Pour le citoyen lambda, comprendre le comment et le pourquoi des enjeux stratégiques qui engagent notre pays, notre armée ici ou là ? Prétextes ou résonances incontournables qui nous imposeraient d’être toujours plus présents dans la course à l’armement, la course à la sophistication du matériel ? Que cacherait comme intérêts inavouables, cette course au suréquipement et particulièrement nucléaire ? D’autant que sur le terrain, comme en Afghanistan, on sait très bien que prendre ou reprendre l’ascendant n’est pas qu’affaire de matériel. Mais aussi et comme toujours de courage, d’intelligence et surtout, comme le relèvent des hauts dignitaires français, de l’obligation, si l’on veut gagner, de repenser notre stratégie avec l’envoi notamment de fantassins.
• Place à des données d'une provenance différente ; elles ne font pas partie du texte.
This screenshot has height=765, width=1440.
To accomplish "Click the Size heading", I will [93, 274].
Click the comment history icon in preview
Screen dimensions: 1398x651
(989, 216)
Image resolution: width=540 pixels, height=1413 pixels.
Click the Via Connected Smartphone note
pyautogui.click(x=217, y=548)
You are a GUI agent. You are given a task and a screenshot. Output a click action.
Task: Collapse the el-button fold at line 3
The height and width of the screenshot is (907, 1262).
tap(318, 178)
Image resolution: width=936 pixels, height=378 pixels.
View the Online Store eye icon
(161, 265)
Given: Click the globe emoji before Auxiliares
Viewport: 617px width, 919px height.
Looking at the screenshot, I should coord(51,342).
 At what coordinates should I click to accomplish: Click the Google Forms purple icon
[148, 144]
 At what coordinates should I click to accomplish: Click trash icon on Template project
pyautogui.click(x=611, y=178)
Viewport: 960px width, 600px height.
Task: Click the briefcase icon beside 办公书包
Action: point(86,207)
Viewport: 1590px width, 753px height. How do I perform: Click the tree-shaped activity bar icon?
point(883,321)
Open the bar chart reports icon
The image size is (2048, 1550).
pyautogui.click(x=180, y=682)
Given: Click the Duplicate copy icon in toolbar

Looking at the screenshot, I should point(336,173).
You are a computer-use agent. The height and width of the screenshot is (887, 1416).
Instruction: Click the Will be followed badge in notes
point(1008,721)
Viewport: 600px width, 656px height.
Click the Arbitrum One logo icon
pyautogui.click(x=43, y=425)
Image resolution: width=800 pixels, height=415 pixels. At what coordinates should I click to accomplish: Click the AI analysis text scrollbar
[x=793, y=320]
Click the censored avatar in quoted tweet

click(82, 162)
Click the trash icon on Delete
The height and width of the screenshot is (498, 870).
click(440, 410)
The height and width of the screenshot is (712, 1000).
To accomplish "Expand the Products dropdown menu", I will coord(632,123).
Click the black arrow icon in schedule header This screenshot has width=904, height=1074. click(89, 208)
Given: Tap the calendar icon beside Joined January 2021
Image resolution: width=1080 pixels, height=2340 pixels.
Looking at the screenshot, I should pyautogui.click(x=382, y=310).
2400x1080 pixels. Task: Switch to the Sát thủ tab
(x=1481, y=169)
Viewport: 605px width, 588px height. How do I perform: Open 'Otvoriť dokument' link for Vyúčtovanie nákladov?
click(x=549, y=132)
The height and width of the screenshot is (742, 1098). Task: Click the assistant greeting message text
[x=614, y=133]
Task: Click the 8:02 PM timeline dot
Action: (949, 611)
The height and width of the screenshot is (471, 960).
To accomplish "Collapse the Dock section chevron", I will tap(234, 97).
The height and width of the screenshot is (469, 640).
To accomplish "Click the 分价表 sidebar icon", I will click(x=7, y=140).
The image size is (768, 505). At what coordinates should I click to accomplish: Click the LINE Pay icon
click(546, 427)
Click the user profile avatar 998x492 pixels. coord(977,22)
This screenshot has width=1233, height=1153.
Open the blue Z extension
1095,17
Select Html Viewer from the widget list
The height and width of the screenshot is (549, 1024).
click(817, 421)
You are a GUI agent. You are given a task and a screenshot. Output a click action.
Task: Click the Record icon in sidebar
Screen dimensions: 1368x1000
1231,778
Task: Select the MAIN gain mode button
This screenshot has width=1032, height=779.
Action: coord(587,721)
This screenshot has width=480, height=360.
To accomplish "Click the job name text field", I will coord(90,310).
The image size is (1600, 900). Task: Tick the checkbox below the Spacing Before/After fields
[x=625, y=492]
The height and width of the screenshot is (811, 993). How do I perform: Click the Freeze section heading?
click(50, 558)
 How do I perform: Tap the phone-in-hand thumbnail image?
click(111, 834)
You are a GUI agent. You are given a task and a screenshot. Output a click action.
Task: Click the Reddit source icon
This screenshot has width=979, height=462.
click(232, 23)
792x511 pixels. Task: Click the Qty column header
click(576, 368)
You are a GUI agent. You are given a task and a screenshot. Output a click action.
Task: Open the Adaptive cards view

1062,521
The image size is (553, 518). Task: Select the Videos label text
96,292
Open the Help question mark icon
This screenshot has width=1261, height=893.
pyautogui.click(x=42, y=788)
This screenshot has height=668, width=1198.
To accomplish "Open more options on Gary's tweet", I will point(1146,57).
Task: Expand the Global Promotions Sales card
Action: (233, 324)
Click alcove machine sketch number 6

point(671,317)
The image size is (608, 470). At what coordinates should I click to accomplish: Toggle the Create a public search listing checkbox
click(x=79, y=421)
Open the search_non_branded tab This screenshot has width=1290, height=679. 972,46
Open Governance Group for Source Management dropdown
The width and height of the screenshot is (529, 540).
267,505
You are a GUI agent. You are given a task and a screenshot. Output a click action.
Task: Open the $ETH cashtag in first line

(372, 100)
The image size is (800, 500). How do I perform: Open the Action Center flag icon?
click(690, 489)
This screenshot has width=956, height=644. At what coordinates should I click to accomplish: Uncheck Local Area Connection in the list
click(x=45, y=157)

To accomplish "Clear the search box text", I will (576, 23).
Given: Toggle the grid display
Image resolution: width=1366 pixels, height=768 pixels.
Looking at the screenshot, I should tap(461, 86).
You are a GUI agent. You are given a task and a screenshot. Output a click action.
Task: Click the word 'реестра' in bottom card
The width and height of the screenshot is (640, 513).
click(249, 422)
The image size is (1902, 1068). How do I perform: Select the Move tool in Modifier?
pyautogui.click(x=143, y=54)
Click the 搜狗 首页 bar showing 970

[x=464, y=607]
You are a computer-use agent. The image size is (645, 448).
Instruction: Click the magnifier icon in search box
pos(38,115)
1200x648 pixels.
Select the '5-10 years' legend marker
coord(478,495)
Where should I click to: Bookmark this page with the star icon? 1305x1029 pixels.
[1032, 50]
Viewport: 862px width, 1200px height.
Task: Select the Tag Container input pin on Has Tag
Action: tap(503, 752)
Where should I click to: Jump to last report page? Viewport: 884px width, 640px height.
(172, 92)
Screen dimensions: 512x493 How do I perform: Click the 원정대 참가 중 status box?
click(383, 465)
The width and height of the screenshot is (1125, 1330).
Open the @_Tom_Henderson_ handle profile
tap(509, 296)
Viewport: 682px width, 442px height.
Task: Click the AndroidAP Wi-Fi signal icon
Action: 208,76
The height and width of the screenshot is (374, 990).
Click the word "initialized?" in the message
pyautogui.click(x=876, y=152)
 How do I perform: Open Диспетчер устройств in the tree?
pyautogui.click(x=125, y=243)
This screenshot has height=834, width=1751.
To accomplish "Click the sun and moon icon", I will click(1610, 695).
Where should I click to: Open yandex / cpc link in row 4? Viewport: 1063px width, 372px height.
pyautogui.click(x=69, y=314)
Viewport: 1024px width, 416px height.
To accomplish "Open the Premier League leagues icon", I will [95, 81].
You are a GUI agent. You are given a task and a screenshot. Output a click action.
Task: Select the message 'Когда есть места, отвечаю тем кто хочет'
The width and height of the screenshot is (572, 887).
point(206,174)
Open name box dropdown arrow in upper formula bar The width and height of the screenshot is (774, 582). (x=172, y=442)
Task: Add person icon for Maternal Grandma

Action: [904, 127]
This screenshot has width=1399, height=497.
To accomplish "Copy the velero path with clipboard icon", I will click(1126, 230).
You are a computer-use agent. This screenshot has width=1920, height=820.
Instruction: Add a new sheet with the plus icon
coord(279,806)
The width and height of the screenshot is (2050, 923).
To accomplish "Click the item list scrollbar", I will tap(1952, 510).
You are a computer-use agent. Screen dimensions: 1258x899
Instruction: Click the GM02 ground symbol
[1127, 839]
De la volonté aussi de se doter ou pas du matériel le mieux adapté au type d’ennemis rencontrés, comme au terrain où l’on évolue. Et puis, comment ne pas être tenté, au vu de l’actualité, de reprendre les propos de Jean-Frédéric Le Mière de Corvey, qui écrivait en 1823 et à propos des insurgés espagnols qui combattaient alors les troupes napoléoniennes : «Cette guerre bien faite, dirigée par un chef habile, inspirera la terreur à l’ennemi. Il saura occuper les villes, comme traverser des routes pour communiquer de l’une à l’autre. Sauf qu’il sera assailli sur ces routes… Qu’il faudra qu’il soutienne un combat à chaque défilé… Qu’il n’osera plus faire sortir une seule voiture sans escorte… Qu’il fatiguera ses troupes et sera détruit peu à peu sans n’avoir jamais éprouvé une grande perte à la fois.» Étrange similitude avec la situation afghane, n’est-ce-pas ?

 


Alors, au vu de l’actualité, comment ne pas avoir à l’esprit que les engins explosifs improvisés et utilisés, à titre d’exemple, naguère en Espagne, hier au Vietnam ou comme par les guérilléros afghans contre des armées technologiques suréquipées sont aujourd’hui responsables de 29 % des pertes américaines, comparables en pourcentage à celles des Français (28 %), mais très inférieures à celles des Britanniques (47 %). Combien de temps encore tolérer l’asymétrie financière exorbitante, lorsqu’un dispositif de 100 euros est à même de détruire un matériel coûtant jusqu’à 10 millions d’euros ? Pourra-t-elle être comprise et acceptée par le citoyen de la rue ? N’est-il pas temps d’envoyer les concepteurs des matériels concernés passer quelques semaines sur leur zone d’emploi, histoire de valider leurs produits ? 

 


Autant d’interrogations auxquelles Laurent Collet-Billon, l‘invité du Club galaxie, a répondu, devant un public averti, avec beaucoup de simplicité, de clarté comme de pédagogie. Quoi de plus facile, me direz-vous pour cet ingénieur de l’armement qui aura, au sein de “La Grande Muette”, gravi un à un les échelons. Ancien directeur de programmes dans les télécommunications militaires, comme du programme d’ensemble Horus (missiles air-sol nucléaires), il exercera ensuite des fonctions dans les domaines des systèmes spatiaux, puis des systèmes terrestres, de l’électronique et même de l’informatique. Puis il sera nommé architecte du système de forces «mobilité stratégique et tactique», et enfin chef du service des programmes d’observation, de télécommunications et d’information (SPOTI). En mai 2001, il devient adjoint au délégué général pour l’armement, et numéro deux de la DGA. Cinq ans après, il quitte la DGA, et devient alors conseiller défense et sécurité de Serge Tchuruk (Alcatel). Il est nommé délégué général pour l’armement au conseil des ministres extraordinaire du 28 juillet 2008. Il a le grade d’ingénieur général de l’armement de classe exceptionnelle.